L’origano, pianta aromatica coltivata in tutto il mondo, si presenta come un piccolo cespuglio che può arrivare anche a 80 centimetri con foglie piccole e sottili. Della pianta si consumano, freschi o secchi, le foglie e i fiori violetti che, molto profumati, sbocciano numerosissimi da fine giugno fino a settembre inoltrato.
Resiste al freddo, sopporta molto bene anche la siccità e in genere si risemina da solo.
Sono circa 25 le specie che crescono allo stato selvatico nei boschi, nei terreni incolti, nei luoghi soleggiati dell’area mediterranea. L’origano ha un profumo inconfondibile, forte e balsamico.
E’ tonico e stimolante, antibatterico naturale e antispasmodico, con un alto contenuto di vitamina C ed E. Le fibre, presenti in quantità elevate, promuovono il buon funzionamento dell’intestino, contrastano la stitichezza e favoriscono il regolare assorbimento di colesterolo e zuccheri, aiutando a combattere patologie come l’ipercolesterolemia e l’ipoglicemia.
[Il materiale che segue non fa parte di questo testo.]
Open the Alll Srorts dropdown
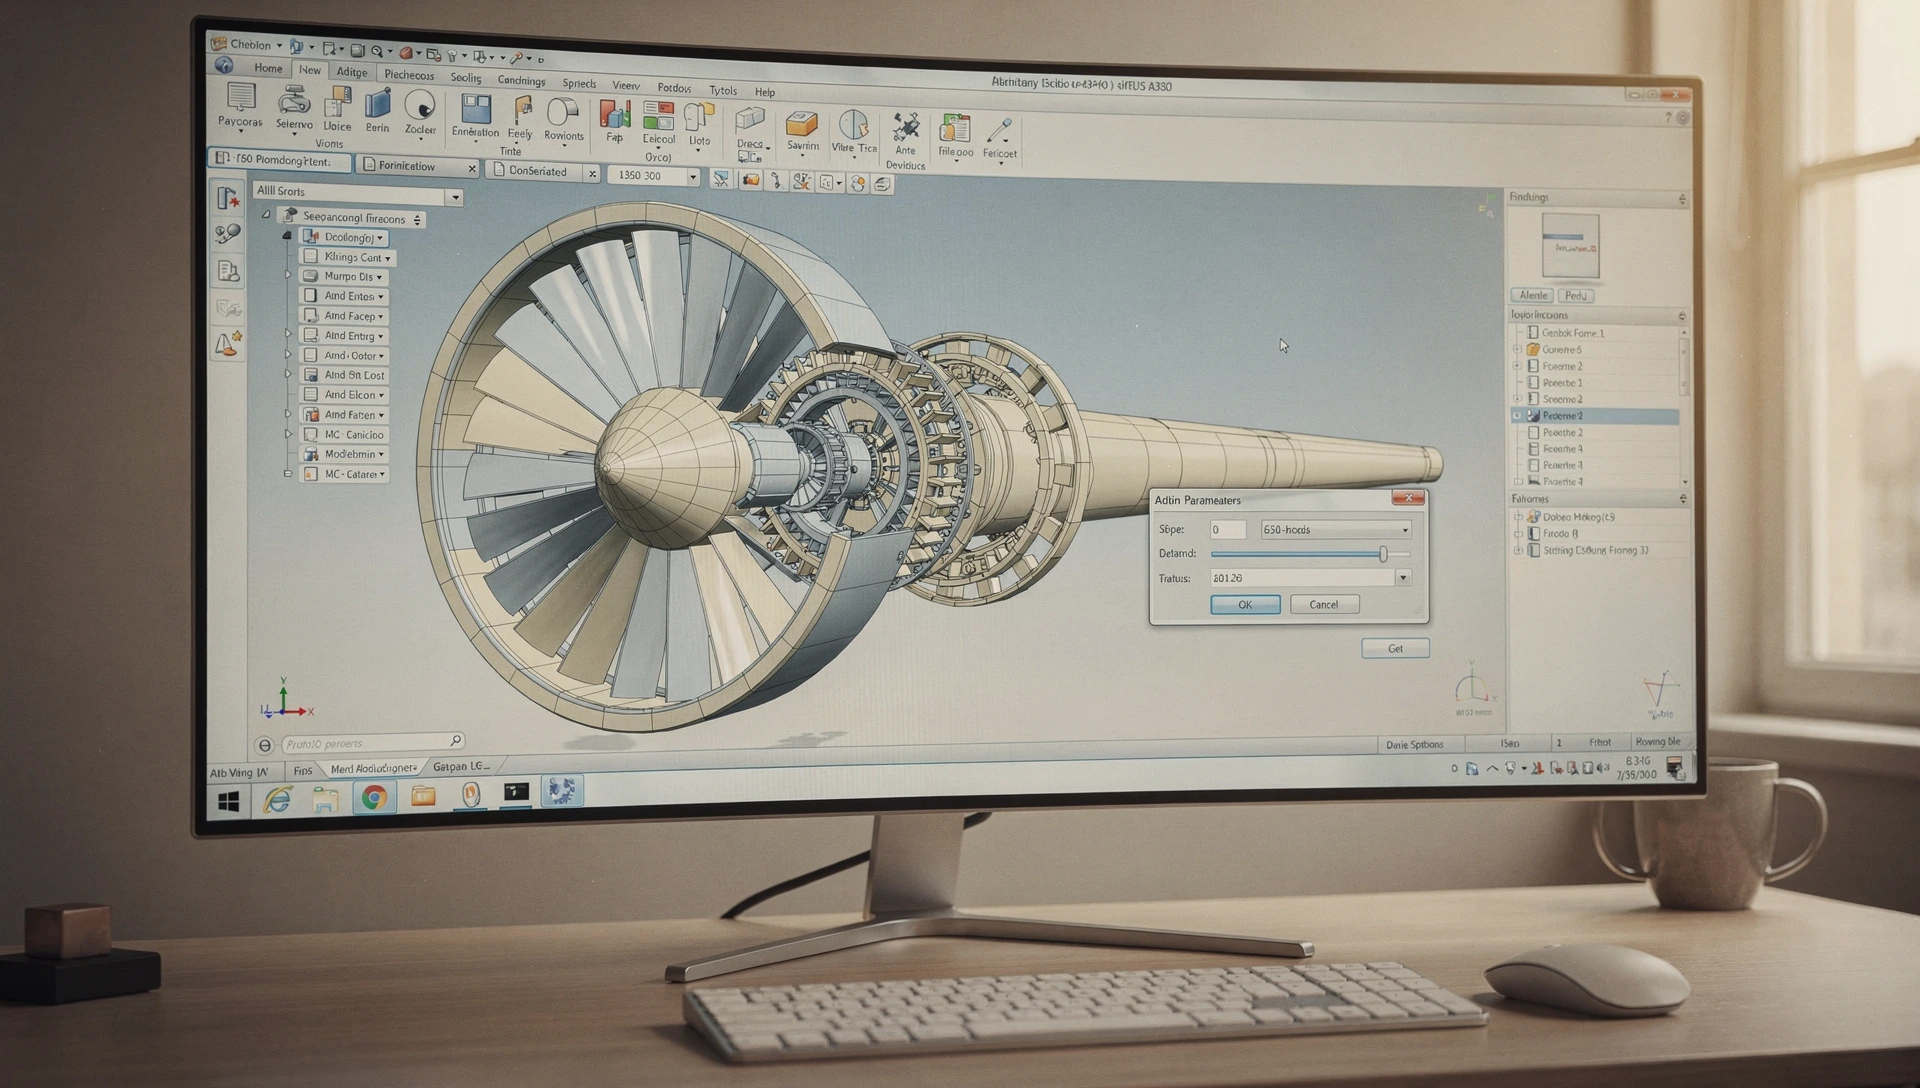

Ha un’alta quantità di potassio,
Con i suoi fiori si preparava in passato una bevanda aperitiva e digestiva, dal gusto dolce.
L’origano fresco ha un sapore più deciso, meno calorie, zuccheri e grassi e,rispetto a quello secco, una percentuale inferiore di proteine.
In cucina è uno dei simboli della cucina mediterranea, compagno fedele del pomodoro, aumenta le proprietà antiossidanti delle verdure
E’ sconsigliato il consumo di origano a coloro che soffrano di intolleranza ai salicilati, di gastrite e di ulcera peptica.